The reduction in Monetary Policy Rate (MPR) by the Monetary Policy Committee (MPC) of the Bank of Ghana as a response to the negative shocks brought about by the coronavirus pandemic has not reflected in the borrowing rates at which commercial banks lend, as they remain high.
These comments were made by the President of the Ghana Union of Traders Association (GUTA), Dr Joseph Obeng when lamenting on the high cost of borrowing in Ghana, adding that if this situation is not properly addressed by the government as a matter of urgency, it would affect the competitiveness of Ghanaian businesses on the global market.
Speaking in an interview, Dr. Obeng intimated that it behoves on the government to quickly respond to the sentiments of traders and urge mainstream commercial banks to reduce loan rates, or risks having Ghanaian businesses lose out in the competition when Africa commences its free market project.
Currently, with an MPR of 14.5 percent, lending rates hover around an average of 20.9 percent for commercial Banks and inflation rate stands at 9.8 percent.
“Government has done a lot by bringing down the base rate but it is not trickling down on the commercial rates, and that is difficult for us to understand why the gap is too big,” he whined.
The banks usually assert that the high-interest rates are due to the higher risks associated with the failure of local businesses to honour repayments of loans, Dr. Obeng mentioned emphasizing that such excuse was not tenable since it is the responsibility of banks to do the due diligence needed before loan disbursements.
Going further, the GUTA President opined that the government has failed to institute a compelling mechanism for banks to apply flexible interest rates for businesses, and as such advised that the “government should, if possible, introduce a parallel bank which would subsidise credit” to support businesses.
The timely intervention by the government would alleviate the plight of businesses in financing their trade, and would go a long way to give local manufacturers the financial boost needed to augment production, Dr Obeng pronounced.
“Recent events have rendered many businesses challenged, and most of them are on the verge of bankruptcy,” he howled as the “seeming banking crisis in 2018” coupled with the consequences of the COVID-19 pandemic have negatively affected many local traders making it more imperative for the government to intervene with a drastic alleviation measure.
“The stimulus package that was introduced by government which was originally intended for about 200,000 people, at the end of the day, over 850,000 people subscribed to it. It shows how much people need credit to do their business,” he revealed.

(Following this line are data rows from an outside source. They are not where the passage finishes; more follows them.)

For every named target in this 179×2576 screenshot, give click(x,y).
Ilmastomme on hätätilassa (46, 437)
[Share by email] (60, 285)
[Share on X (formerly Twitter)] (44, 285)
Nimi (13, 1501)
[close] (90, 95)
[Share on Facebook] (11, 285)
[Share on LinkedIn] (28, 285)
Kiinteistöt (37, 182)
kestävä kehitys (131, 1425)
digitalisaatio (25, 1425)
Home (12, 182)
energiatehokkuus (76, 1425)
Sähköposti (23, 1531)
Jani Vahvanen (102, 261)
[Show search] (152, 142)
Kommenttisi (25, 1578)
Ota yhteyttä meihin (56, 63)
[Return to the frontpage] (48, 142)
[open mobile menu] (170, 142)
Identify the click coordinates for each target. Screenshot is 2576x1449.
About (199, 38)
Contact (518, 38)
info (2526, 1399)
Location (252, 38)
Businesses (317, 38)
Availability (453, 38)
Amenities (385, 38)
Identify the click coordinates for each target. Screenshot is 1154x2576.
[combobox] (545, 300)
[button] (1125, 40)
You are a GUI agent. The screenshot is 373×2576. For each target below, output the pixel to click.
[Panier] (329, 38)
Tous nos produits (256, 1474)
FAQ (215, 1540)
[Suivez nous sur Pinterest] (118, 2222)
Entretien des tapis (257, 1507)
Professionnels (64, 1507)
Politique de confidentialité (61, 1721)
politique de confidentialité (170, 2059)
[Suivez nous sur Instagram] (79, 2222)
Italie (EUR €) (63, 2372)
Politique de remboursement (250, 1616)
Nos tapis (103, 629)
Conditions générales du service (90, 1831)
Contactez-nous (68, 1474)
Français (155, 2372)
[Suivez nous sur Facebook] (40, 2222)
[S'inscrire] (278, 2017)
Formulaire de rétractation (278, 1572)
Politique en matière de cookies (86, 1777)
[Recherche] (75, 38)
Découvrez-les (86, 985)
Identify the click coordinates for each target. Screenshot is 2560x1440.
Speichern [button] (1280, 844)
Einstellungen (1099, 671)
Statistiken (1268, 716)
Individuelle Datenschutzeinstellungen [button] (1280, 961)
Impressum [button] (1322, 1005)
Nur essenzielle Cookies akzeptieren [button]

Now Ghanaians go as far as reaching out to their business partners and families overseas to access loans in such countries because of their lower rates, he said.
The President of GUTA further emphasised that with the advent of the Continental Free Trade Area, which is intended to promote the trading and consumption of locally produced goods, if the issue of the cost of borrowing is not addressed, the effort would be futile.
“If you import from outside, suppliers there are getting their credit for 3-5 percent, and here our credit cost is 23 percent. It means that Continental Free Trade or not, they have an advantage of about 20 percent to edge you out, even if duties are not demanded from you”.